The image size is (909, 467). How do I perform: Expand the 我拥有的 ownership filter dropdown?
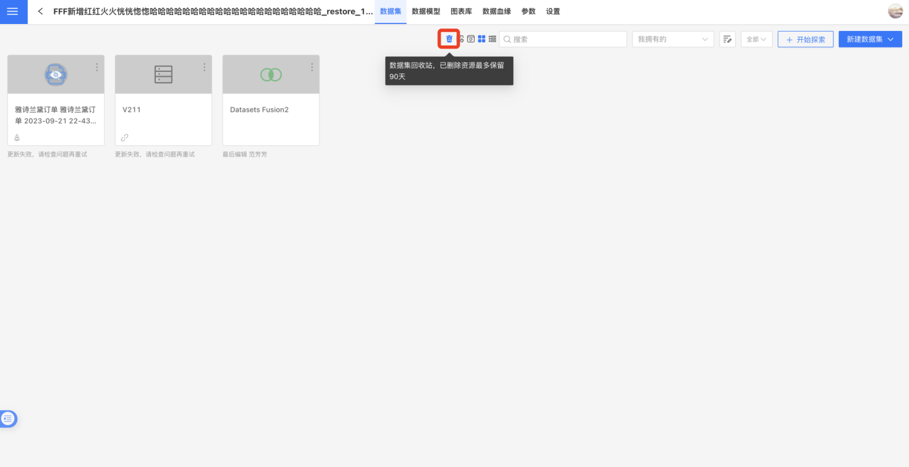click(673, 39)
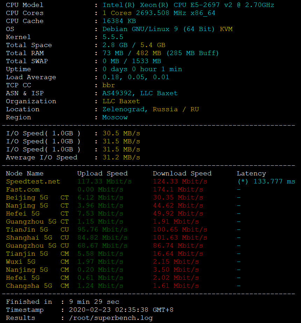
Task: Select the Region value Moscow
Action: (115, 117)
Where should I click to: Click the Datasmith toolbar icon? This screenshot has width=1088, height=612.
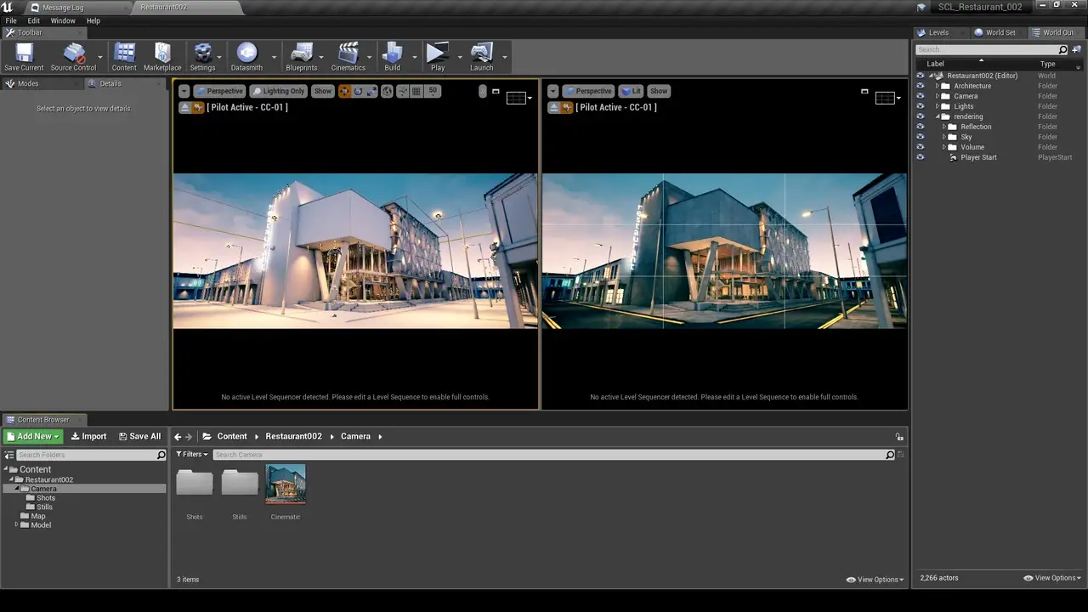[x=247, y=54]
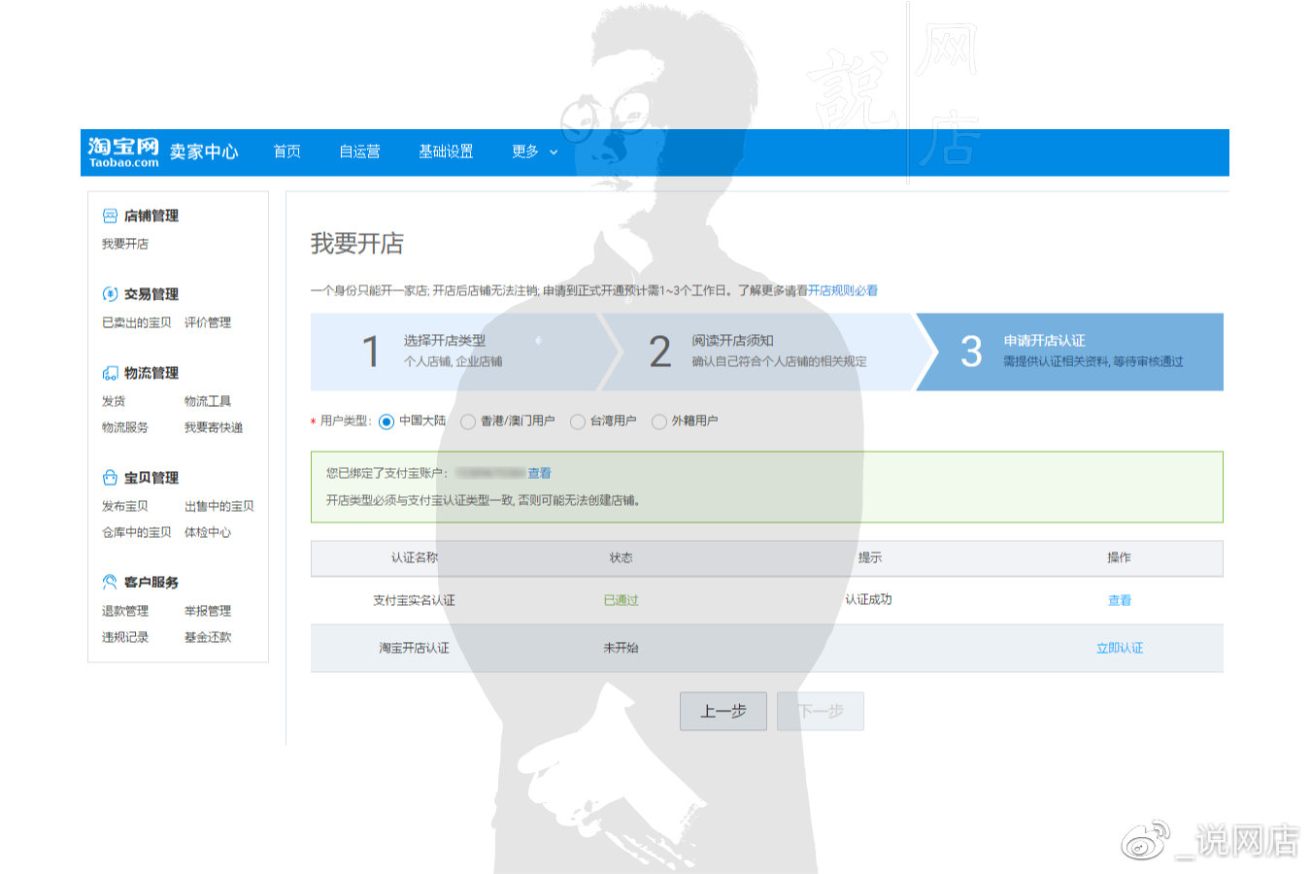
Task: Click the 上一步 button
Action: coord(723,711)
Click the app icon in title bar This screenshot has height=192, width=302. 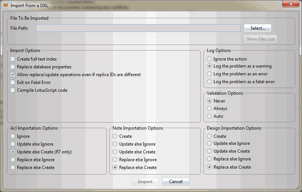[x=6, y=6]
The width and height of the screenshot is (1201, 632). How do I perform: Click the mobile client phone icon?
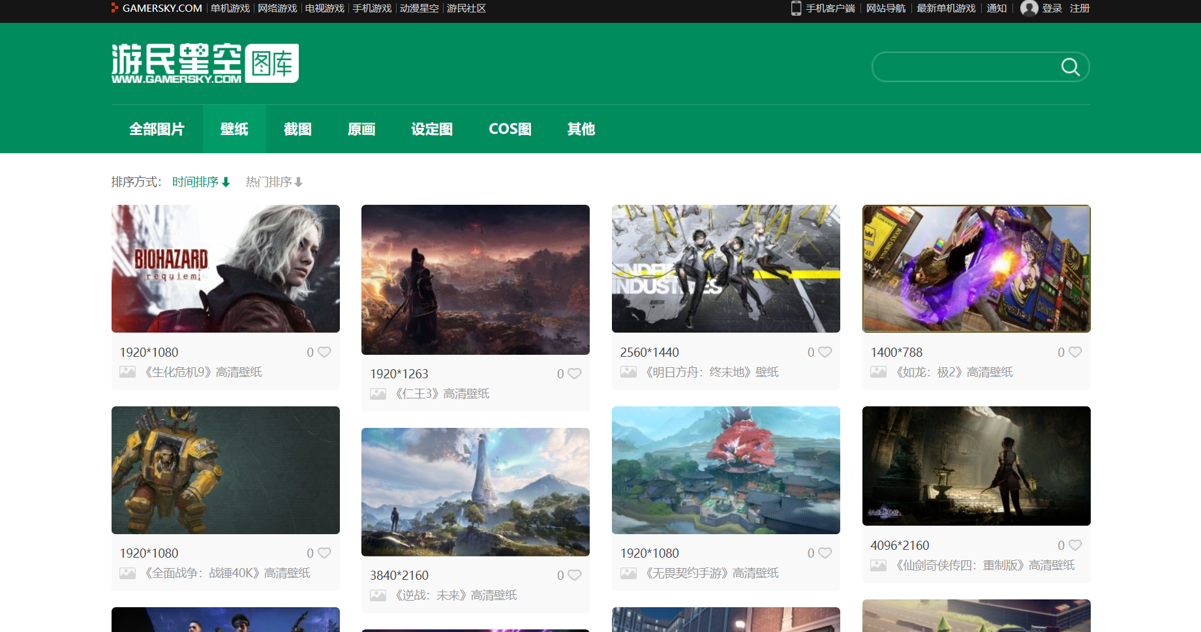796,8

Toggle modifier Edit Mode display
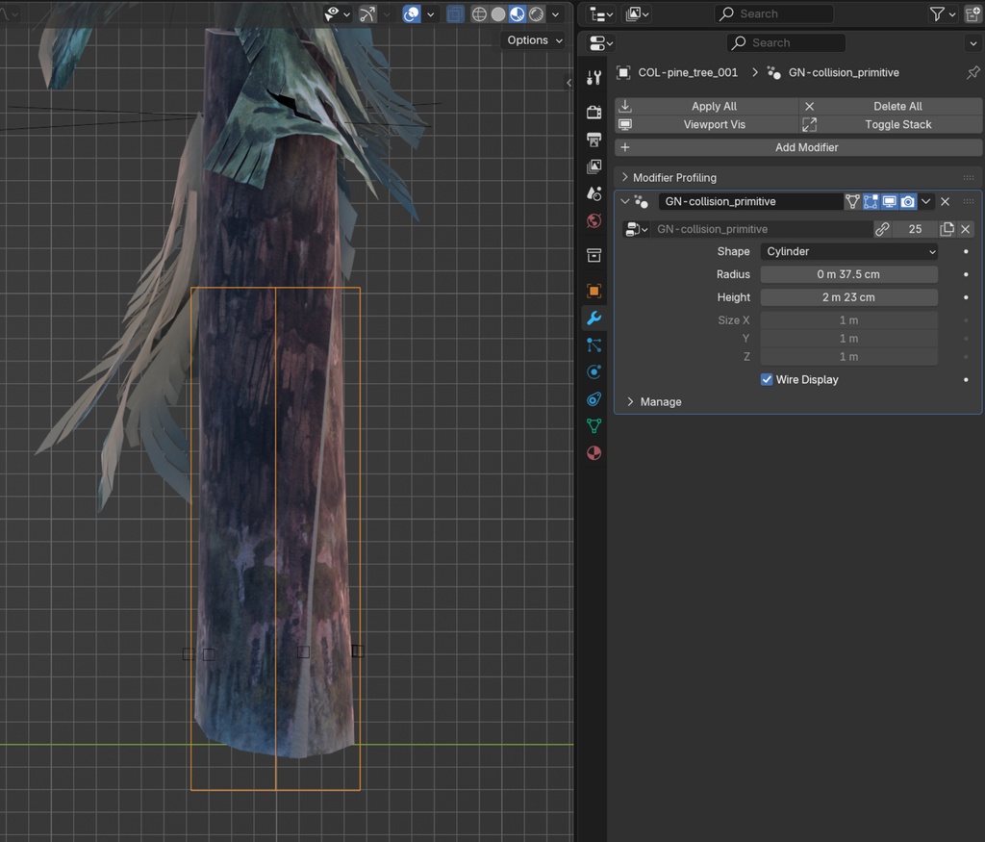[871, 202]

━━━━━━━━━━━━━━━━

§ Prompt:
Pictures are to be omitted from the copy, and only the lines from the one containing "The width and" through the final line of the listing above are to be written out exactly.

§ Task answer:
The width and height of the screenshot is (1201, 632). How do I perform: Click the mobile client phone icon?
796,8

Toggle modifier Edit Mode display
[871, 202]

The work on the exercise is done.